大阪イノベーションハブで開催されたCoCreation Jamの作業風景

 今回はアイディア創出、技術開発の両側面からプロトタイピングに取り組んでいる。短期間の日程でアイディアを出し、ハードウェア・ソフトウェアを練り上げて試作品を作り上げる「アイディアソン、ハッカソン」である以上、試作したプロダクトとその効用を説明するプレゼンテーションの二つの成果物がイベントの成否を分ける。
「参加者はとてもモチベーションが高いですね。出来上がったプロト作品も大変クオリティーが高い。実質2日間で基本機能が組み上がっていました。

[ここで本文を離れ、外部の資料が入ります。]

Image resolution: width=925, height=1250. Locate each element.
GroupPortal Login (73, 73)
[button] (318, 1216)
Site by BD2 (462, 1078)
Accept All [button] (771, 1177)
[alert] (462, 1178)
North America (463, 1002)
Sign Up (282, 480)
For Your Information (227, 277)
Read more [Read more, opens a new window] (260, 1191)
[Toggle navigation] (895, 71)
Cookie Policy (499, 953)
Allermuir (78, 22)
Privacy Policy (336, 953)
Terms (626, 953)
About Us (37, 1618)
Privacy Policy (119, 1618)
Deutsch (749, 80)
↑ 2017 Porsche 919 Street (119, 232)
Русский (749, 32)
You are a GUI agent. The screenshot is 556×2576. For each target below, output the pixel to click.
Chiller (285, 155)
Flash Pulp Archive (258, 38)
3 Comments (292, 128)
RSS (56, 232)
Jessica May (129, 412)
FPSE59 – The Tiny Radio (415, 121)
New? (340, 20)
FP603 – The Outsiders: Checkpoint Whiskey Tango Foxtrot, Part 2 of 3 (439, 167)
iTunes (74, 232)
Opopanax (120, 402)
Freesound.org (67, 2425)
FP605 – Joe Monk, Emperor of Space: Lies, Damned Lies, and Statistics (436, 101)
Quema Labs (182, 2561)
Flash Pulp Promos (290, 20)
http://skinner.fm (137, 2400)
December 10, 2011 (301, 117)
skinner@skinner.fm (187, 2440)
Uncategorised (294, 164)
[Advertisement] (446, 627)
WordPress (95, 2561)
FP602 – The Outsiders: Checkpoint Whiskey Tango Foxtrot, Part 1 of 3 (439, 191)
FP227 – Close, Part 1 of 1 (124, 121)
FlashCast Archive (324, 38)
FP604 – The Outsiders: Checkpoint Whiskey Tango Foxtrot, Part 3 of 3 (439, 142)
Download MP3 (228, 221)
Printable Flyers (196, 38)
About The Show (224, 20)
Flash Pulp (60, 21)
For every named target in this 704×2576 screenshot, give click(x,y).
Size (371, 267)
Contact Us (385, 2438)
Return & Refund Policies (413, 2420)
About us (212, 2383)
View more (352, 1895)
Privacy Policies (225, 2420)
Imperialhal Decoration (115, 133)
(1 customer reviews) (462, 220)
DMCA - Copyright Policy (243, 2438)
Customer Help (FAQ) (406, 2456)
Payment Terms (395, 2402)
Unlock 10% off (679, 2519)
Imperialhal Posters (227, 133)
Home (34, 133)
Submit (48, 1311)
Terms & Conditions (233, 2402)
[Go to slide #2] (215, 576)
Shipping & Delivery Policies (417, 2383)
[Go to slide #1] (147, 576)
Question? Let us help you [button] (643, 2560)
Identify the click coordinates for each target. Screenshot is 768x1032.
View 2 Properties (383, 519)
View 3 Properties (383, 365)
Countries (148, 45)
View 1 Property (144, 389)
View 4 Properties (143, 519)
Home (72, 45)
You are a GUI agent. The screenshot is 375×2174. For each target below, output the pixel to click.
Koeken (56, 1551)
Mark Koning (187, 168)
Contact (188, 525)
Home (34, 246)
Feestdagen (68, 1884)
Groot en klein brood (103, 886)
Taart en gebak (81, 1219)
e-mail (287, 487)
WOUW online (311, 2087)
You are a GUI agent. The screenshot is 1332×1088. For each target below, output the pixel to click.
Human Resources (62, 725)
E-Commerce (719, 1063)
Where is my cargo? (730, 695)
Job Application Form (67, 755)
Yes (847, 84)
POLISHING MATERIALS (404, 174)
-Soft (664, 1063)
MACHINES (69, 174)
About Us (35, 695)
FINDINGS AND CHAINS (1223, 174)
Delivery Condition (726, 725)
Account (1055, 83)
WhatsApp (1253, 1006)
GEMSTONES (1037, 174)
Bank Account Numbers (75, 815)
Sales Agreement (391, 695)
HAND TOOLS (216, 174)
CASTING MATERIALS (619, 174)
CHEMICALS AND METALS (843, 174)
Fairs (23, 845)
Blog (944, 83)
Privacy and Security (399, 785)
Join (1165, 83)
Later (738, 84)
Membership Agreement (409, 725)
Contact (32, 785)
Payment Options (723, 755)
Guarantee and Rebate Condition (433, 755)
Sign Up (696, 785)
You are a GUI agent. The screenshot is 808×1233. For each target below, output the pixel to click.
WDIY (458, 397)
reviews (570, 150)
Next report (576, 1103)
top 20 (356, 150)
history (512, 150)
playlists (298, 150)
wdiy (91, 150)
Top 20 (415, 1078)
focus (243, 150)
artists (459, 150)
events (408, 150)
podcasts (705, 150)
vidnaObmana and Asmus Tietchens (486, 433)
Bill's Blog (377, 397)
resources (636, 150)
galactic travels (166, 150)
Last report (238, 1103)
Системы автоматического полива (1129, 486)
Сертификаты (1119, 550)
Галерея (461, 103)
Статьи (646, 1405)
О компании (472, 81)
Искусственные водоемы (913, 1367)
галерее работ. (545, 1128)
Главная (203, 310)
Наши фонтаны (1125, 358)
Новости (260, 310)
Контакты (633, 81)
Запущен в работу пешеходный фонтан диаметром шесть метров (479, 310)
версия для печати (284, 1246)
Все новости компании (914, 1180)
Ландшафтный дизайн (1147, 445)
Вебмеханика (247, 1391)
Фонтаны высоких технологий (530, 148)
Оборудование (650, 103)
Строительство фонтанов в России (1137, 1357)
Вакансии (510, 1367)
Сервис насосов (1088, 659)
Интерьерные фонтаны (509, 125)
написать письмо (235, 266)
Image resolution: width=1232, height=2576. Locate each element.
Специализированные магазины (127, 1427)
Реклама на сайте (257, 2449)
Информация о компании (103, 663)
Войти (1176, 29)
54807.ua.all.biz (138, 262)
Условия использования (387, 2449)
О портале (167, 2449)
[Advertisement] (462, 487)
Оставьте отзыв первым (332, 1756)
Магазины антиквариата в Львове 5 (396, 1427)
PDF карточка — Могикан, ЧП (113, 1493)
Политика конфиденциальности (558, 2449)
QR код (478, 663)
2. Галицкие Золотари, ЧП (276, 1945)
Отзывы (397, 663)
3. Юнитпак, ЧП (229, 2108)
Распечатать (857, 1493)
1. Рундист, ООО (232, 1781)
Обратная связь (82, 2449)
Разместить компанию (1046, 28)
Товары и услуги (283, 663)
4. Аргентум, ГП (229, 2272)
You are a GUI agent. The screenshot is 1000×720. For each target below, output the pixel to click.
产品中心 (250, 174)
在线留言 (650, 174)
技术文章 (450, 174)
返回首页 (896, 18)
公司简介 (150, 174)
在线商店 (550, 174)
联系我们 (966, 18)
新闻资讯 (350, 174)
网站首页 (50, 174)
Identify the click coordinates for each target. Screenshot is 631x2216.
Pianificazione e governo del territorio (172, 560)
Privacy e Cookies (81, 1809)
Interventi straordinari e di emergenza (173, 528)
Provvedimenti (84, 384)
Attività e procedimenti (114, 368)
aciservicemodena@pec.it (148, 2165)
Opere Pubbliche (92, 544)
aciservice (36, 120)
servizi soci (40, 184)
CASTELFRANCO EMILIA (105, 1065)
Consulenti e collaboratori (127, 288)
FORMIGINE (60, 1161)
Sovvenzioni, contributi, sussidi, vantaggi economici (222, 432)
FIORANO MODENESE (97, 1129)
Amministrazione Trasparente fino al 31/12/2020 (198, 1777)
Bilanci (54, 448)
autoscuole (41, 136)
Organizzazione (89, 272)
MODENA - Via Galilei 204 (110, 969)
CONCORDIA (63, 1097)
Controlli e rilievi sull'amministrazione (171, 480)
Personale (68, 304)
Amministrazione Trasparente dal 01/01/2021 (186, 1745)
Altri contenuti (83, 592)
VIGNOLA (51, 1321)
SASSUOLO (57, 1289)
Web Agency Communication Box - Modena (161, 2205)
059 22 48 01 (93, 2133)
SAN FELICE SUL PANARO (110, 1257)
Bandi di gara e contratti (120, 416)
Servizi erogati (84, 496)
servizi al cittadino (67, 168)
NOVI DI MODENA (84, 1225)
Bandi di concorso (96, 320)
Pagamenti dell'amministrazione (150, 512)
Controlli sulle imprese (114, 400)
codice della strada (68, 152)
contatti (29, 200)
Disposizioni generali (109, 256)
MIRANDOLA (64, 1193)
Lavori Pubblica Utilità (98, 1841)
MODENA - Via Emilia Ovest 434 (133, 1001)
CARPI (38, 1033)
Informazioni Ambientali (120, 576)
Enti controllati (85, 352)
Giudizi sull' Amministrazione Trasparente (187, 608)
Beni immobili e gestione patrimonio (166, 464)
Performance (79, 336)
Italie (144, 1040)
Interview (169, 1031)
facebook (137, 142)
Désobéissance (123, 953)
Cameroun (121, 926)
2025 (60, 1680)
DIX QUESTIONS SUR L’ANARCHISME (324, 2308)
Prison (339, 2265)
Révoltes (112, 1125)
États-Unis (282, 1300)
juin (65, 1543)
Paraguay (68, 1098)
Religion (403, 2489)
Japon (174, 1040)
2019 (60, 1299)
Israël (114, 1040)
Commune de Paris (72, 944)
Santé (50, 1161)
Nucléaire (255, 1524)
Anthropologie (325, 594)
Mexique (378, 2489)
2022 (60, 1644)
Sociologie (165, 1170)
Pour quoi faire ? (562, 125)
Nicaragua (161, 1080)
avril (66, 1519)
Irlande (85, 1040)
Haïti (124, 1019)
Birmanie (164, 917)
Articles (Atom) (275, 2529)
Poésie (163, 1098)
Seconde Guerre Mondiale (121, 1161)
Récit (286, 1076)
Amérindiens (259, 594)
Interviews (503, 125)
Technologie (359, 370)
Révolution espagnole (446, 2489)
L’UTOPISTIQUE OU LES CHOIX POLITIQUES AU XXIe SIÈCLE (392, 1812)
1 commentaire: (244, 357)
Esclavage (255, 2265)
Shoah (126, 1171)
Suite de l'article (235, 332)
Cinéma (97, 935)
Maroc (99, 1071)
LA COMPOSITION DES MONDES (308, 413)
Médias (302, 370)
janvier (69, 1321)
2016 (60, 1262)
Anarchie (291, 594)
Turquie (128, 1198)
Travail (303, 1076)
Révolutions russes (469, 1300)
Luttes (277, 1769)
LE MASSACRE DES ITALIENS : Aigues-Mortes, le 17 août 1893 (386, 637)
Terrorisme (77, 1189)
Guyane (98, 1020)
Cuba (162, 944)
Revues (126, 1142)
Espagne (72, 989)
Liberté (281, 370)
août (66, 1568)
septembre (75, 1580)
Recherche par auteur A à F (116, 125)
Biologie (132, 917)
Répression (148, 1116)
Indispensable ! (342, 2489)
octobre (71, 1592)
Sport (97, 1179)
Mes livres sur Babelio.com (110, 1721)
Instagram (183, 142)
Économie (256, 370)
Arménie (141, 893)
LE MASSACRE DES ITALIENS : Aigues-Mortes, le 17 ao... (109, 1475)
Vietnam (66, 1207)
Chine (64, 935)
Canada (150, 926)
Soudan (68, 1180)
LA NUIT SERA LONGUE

我々のクラウド技術開発センターの所長が『見習わなあかんのちゃうか』と言っていたくらいです」(松原氏)
 シャープ社内にもインパクトがあったという。
「コンセプトや特徴を説明するプレゼンテーションの時間は3分くらいで短かいのですが、ユーザ目線で端的に表現されていました。技術者だけのチーム構成では『如何に自分たちが作り上げたプロダクトがすばらしいか』という想いをここまで伝えることはできないでしょう。社内に持ち帰ってプレゼンテーションの様子と試作品が動作するの映像を見てもらうと『2日間でこのレベルまで組み上がるのか』と皆、驚いていました。本イベントのチームはデザイナー、ハードウェアエンジニア、ソフトウェアエンジニア、ビジネスコンサルタントと多様なバックグラウンドから構成されています。そのチームがポジティブマインドでプロト開発を行うと短期間でも大きな成果が生まれることが印象的でした」(竹内氏)

「ツンデレ」は扉を開いた

 本イベントでは多くのアイディアが生まれた。その中からプロダクト試作まで行い、最終的にアワードを勝ち取ったのは「ツンデレロボ」と「集客くん」の2つ。特にコミュニケーションの表現方法をツンデレ型にカスタマイズしたツンデレロボはシャープ社内でも評判が良かったという。
「おかげさまで22個ものアイディアを提案いただきました。いずれも魅力的なものでしたので、いくつかの候補に絞り込むのに苦労しました。『ツンデレロボ』に関しては、本来ロボットというものは従順なものを想定しているのですが、それとは逆で、言うことを聞かず、こちらの期待と違う振る舞いをする姿に面白さを感じました。こちらの指示内容を理解した上で、わがままに振る舞われるのも一つのコミュニケーションですね。COCOROBOのツンデレ感を表現するために、声色やセリフを変え、目と頬をLEDで光らせ、尻尾を新たに取り付けるなど大いにカスタマイズしています。この短期間でコンセプトに基づきハードウェア、ソフトウェアを組み込んだプロトタイプが稼働していました」(竹内氏)
 外部の専門家とのオープンな取り組みはシャープの開発者を刺激したようだ。
「我々が考えていた、大きな方向性に沿うようなアイディアが幾つか提案されていました。商品やサービスはある程度マスボリュームを想定して企画しますので、ユーザ期待と齟齬がないか、この機会に再確認できました。一方で我々の考えていたものとは全く違う世界もありました。ツンデレロボがその最たる例で、シャープだけでは企画提案すら出ないようなアイディアです。カスタマイズを前提とした特定ターゲットへのリーチをどのように捉えるか、自社だけで完結しない仕組みも必要なのかもしれません。こういう取り組みへの参加は初めてでしたが、期待以上の成果が得られたと思います。家電が様々なネットワークにつながる世界というのは我々自身もアイディアを出し、技術開発を進めていますが、技術の進化やユーザニーズが変化するスピードは著しいです。我々だけで技術やサービス開発を進めてもユーザ期待にはなかなか追いつきません。周りの皆様の力をお借りて、技術やサービス開発を加速していく所存です」(松原氏)
 ときどき壁にぶつかったり、コードに絡まったり、COCOROBOが進む道は平坦ではない。そのたびに泣き言をつぶやくのであろう。
 この先、しっかり成長して孝行息子・娘に育つのか、社内外の多くの人々が期待を寄せている。